Swap "spinner" for "stepper" in the records from the line holding "Click the 処理を開始する button" through the end of the records, inclusive, leaving everything else unchanged, and give back only those lines without the pictures.

--- begin Exercise materials ---

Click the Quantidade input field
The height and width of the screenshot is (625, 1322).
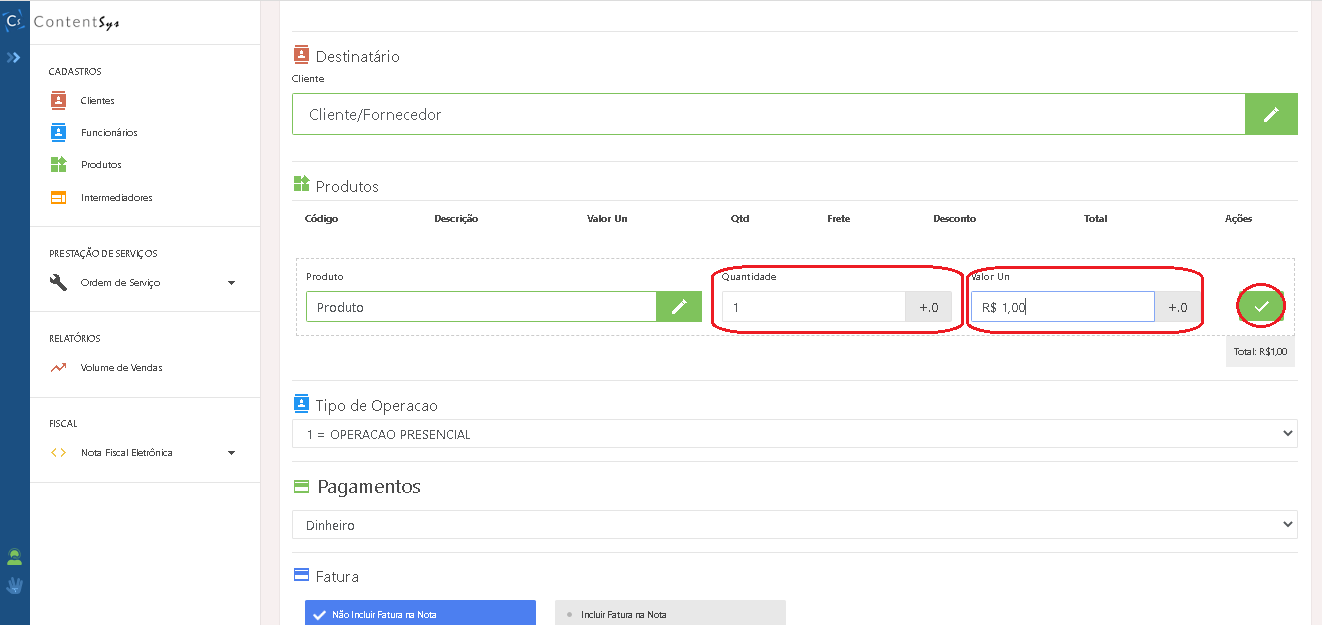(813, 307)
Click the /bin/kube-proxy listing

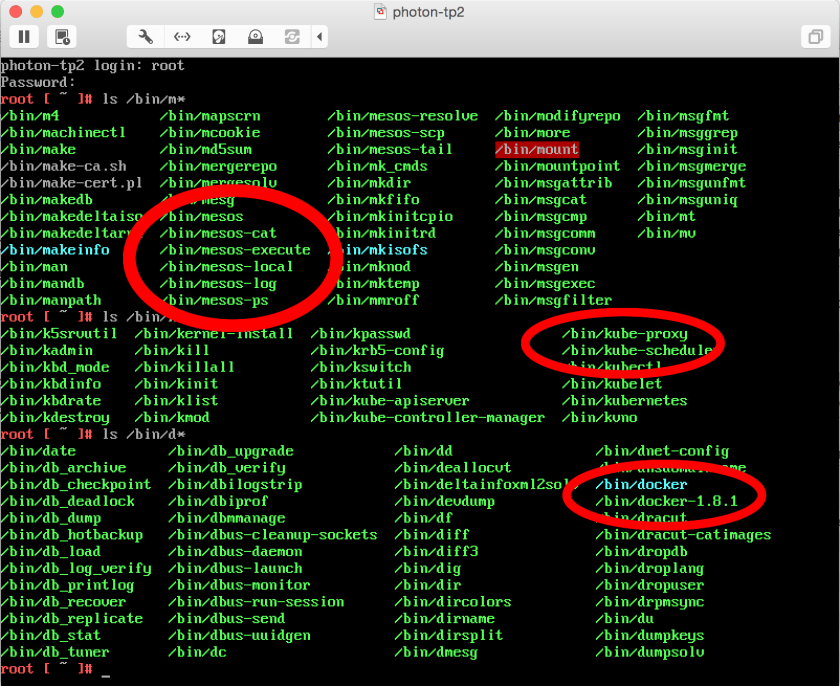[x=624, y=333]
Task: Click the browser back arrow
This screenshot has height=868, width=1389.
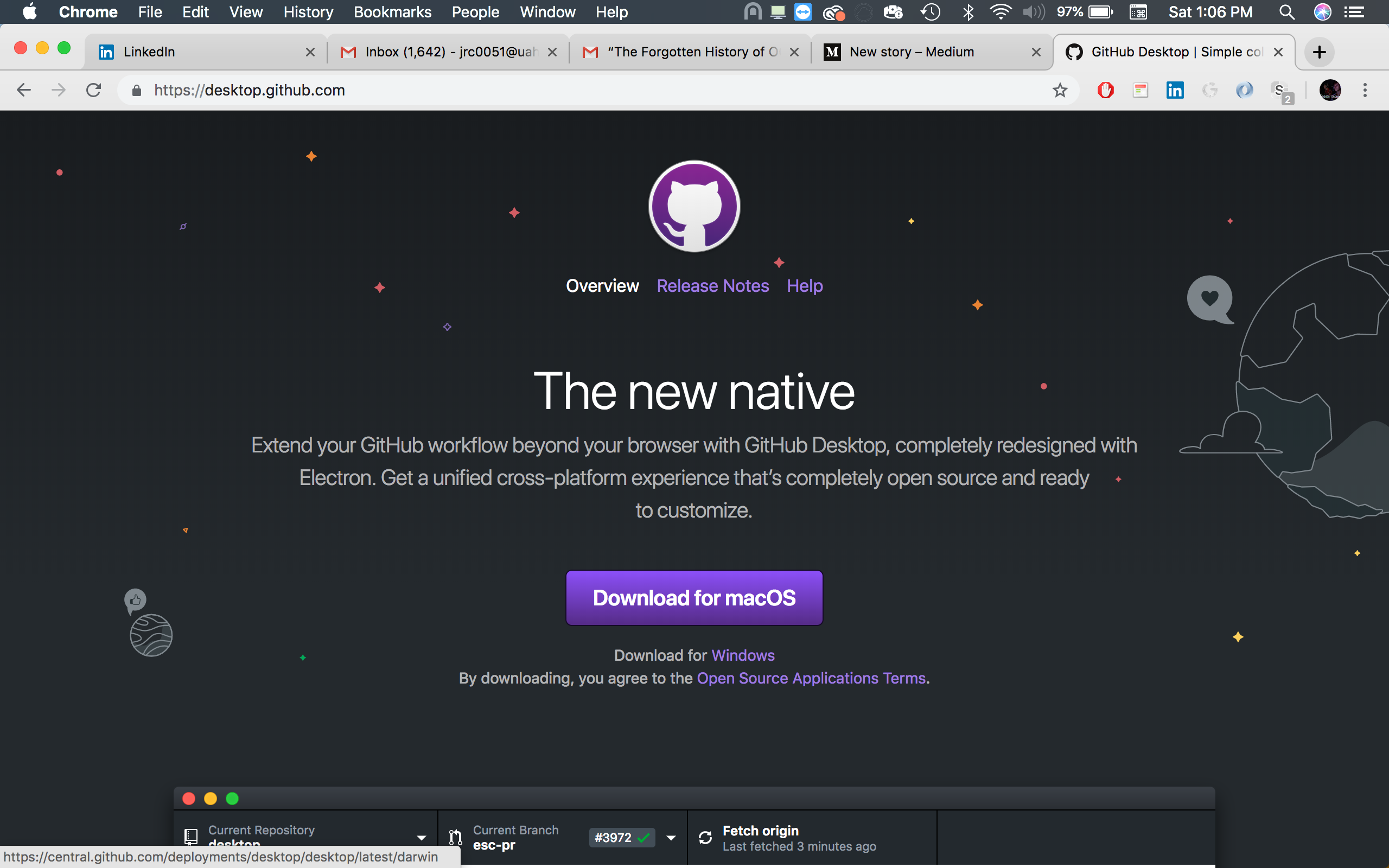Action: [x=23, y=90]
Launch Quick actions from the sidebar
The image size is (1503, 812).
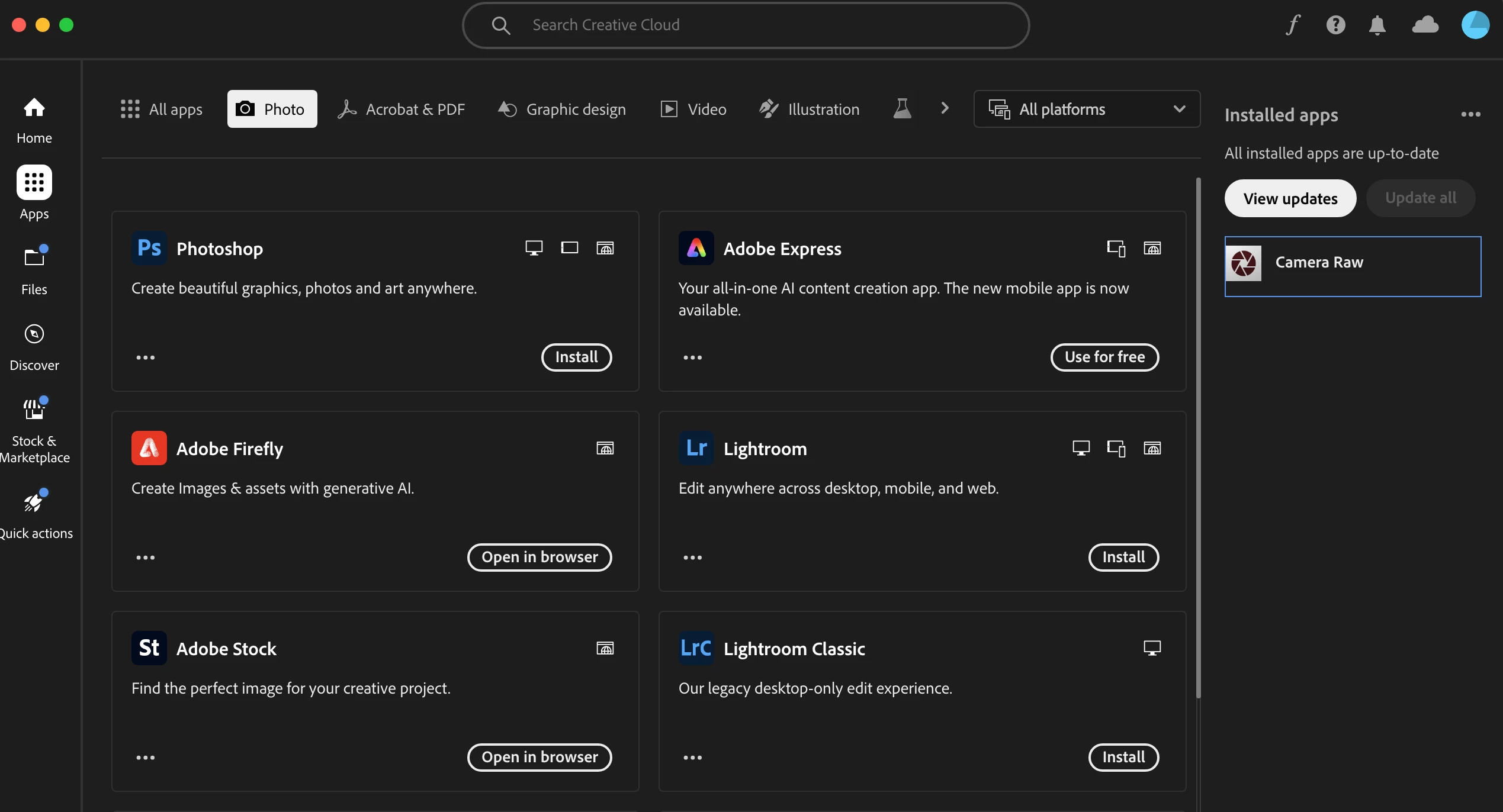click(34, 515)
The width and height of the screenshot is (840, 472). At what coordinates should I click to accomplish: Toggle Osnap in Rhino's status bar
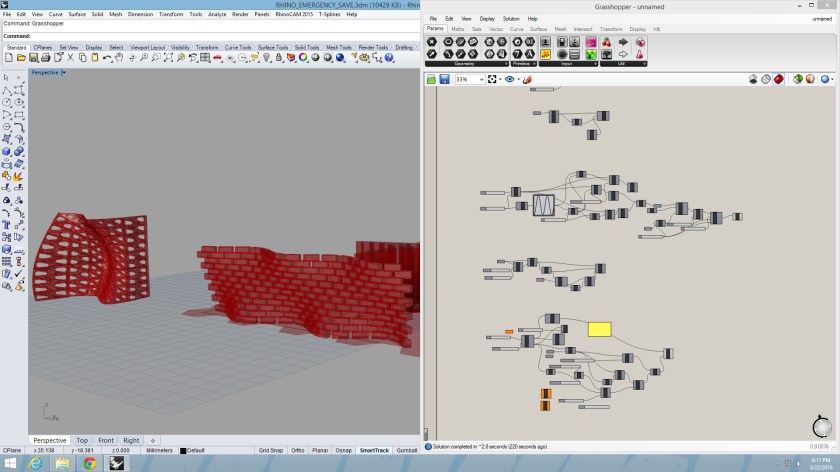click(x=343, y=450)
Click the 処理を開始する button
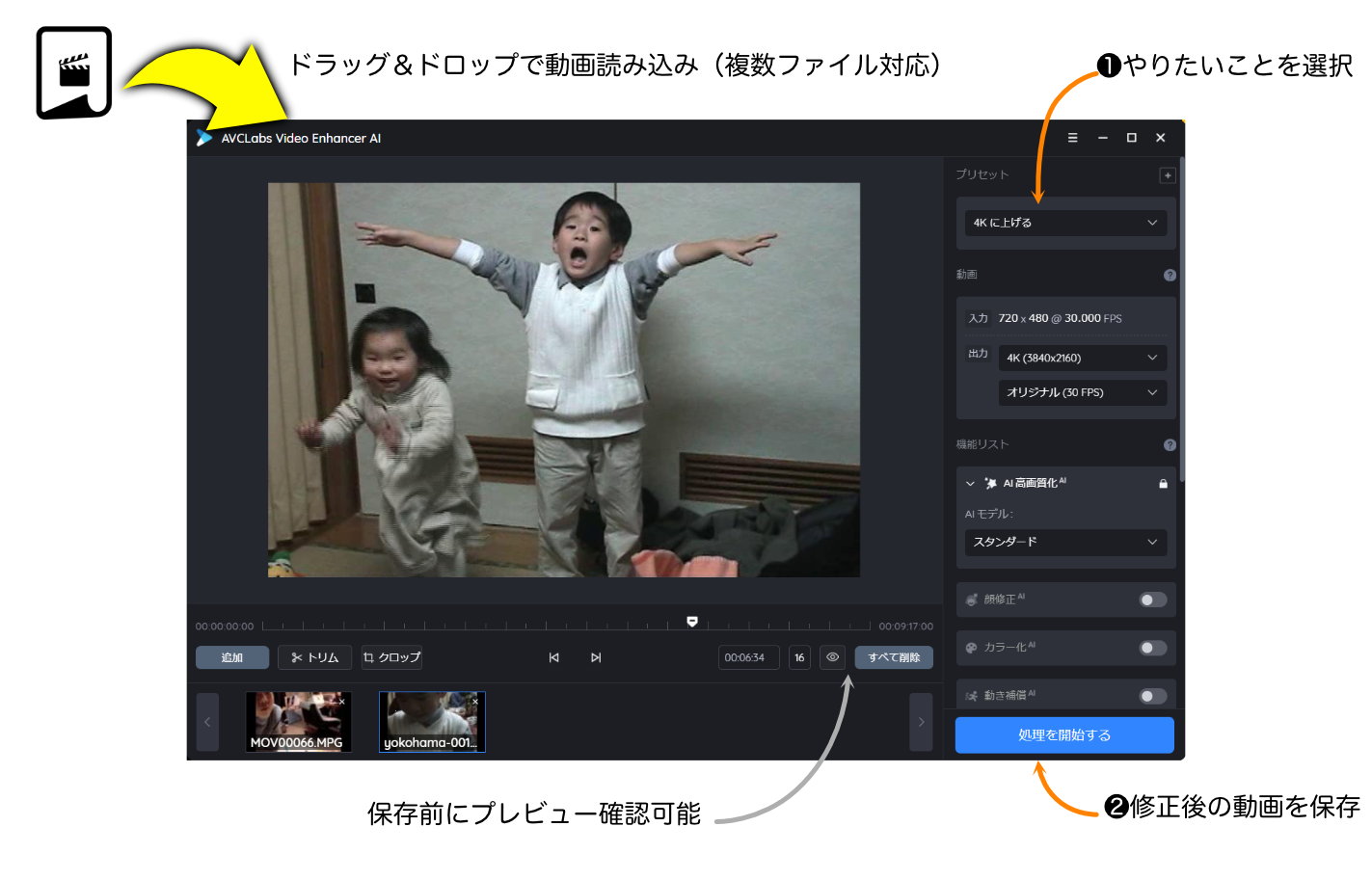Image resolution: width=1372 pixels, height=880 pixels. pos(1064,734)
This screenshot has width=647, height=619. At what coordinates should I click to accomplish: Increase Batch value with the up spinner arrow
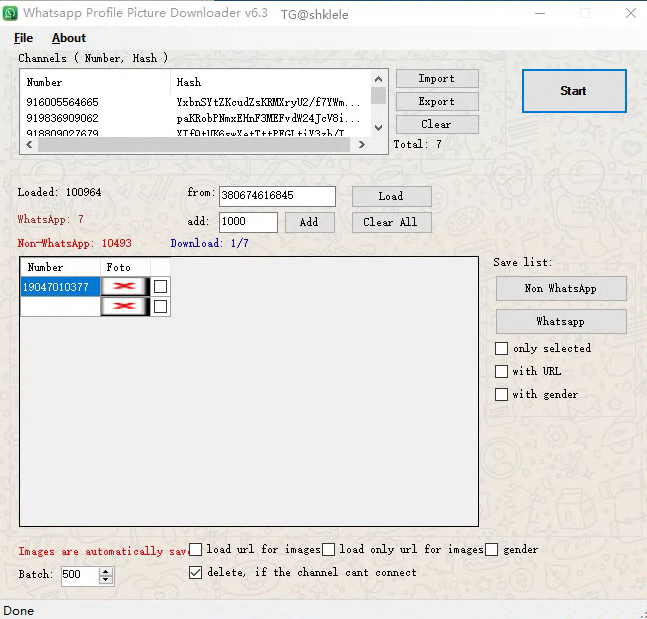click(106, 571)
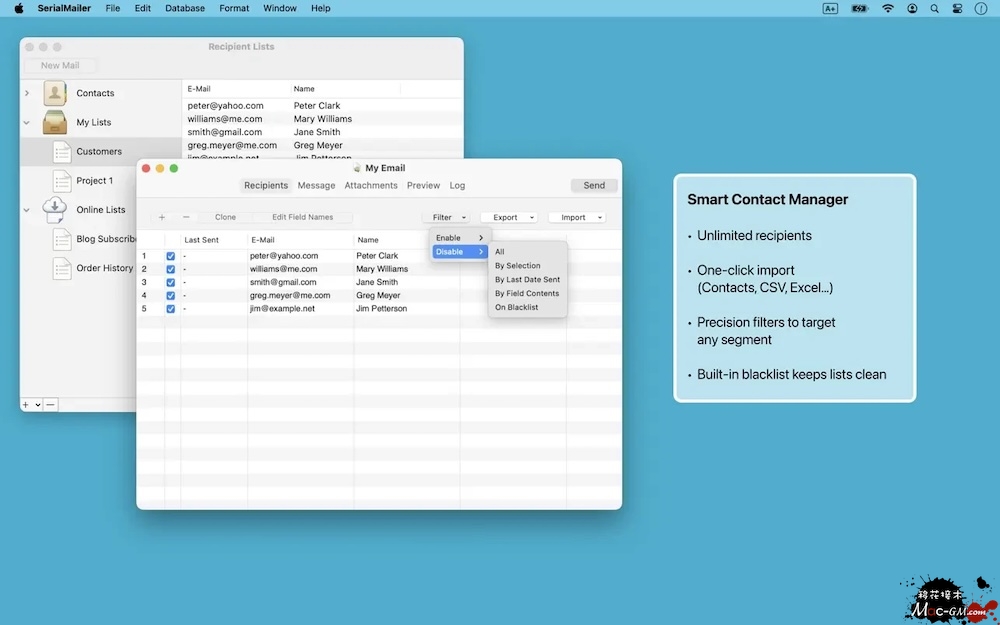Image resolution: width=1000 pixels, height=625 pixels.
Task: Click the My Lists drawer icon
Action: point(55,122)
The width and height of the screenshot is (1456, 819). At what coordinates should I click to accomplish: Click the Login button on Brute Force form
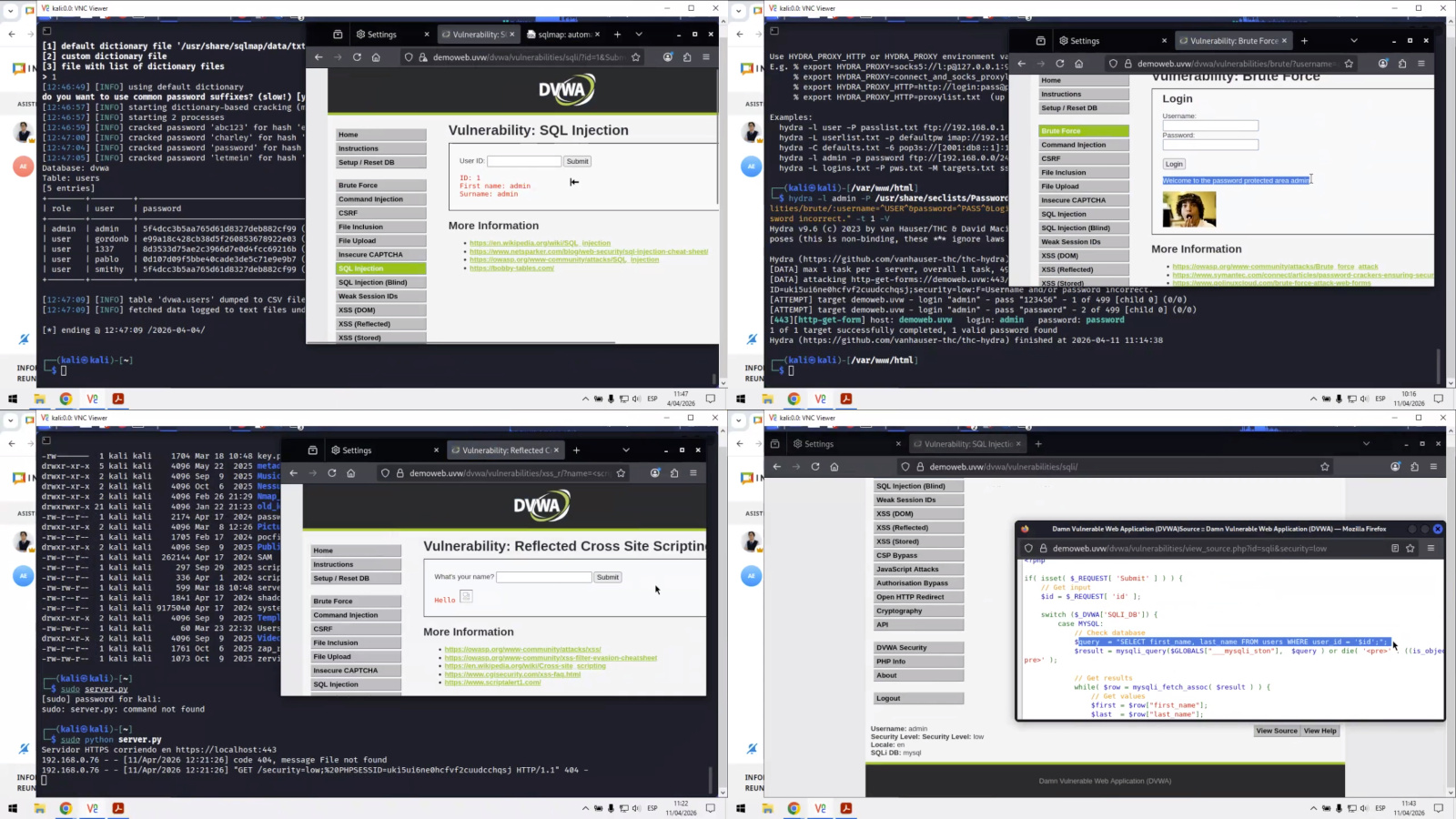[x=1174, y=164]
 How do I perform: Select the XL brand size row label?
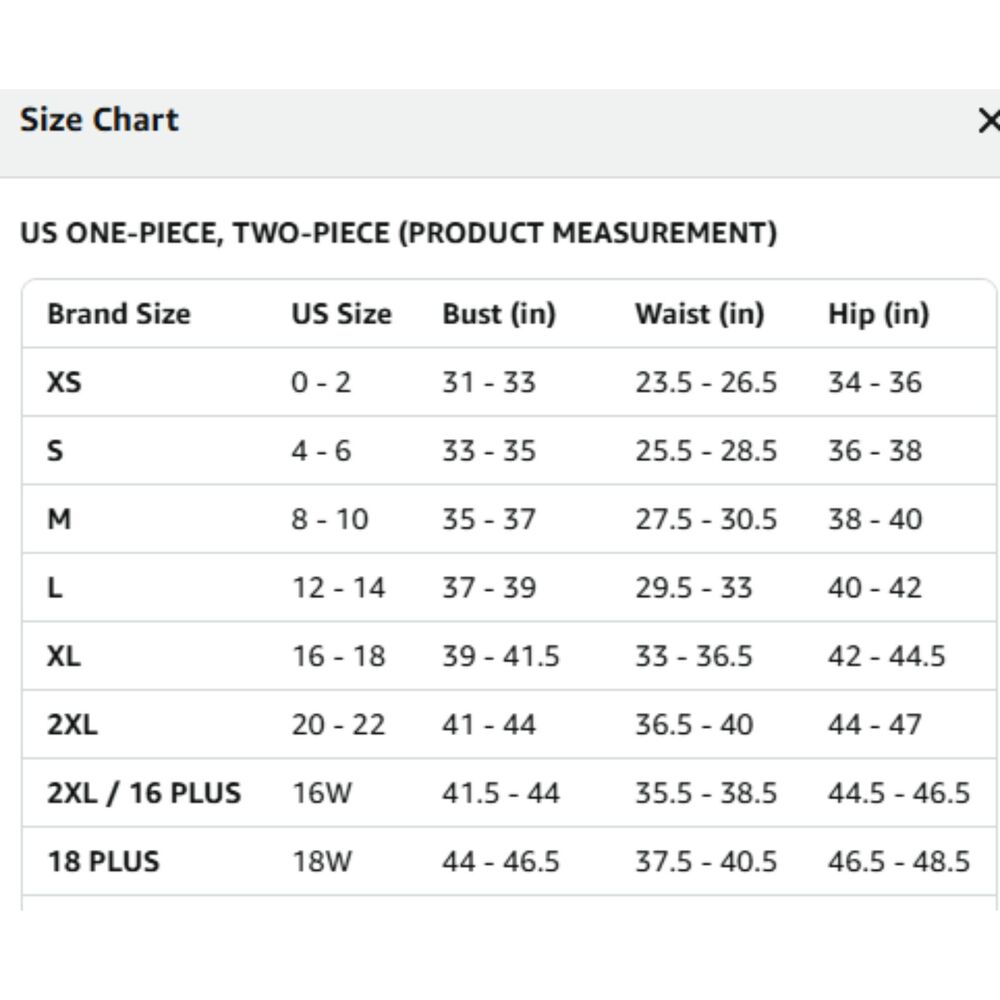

--- end Exercise materials ---

Answer to this exercise:
Click the 処理を開始する button
Image resolution: width=1372 pixels, height=880 pixels. pos(1064,734)
This screenshot has width=647, height=619. At what coordinates should I click to accomplish: Increase Batch value with the up stepper arrow
click(106, 571)
Image resolution: width=1000 pixels, height=625 pixels.
Task: Click the My Lists drawer icon
Action: point(55,122)
The width and height of the screenshot is (1456, 819). At what coordinates should I click to accomplish: Click the Login button on Brute Force form
[x=1174, y=164]
 How do I perform: Select the XL brand size row label?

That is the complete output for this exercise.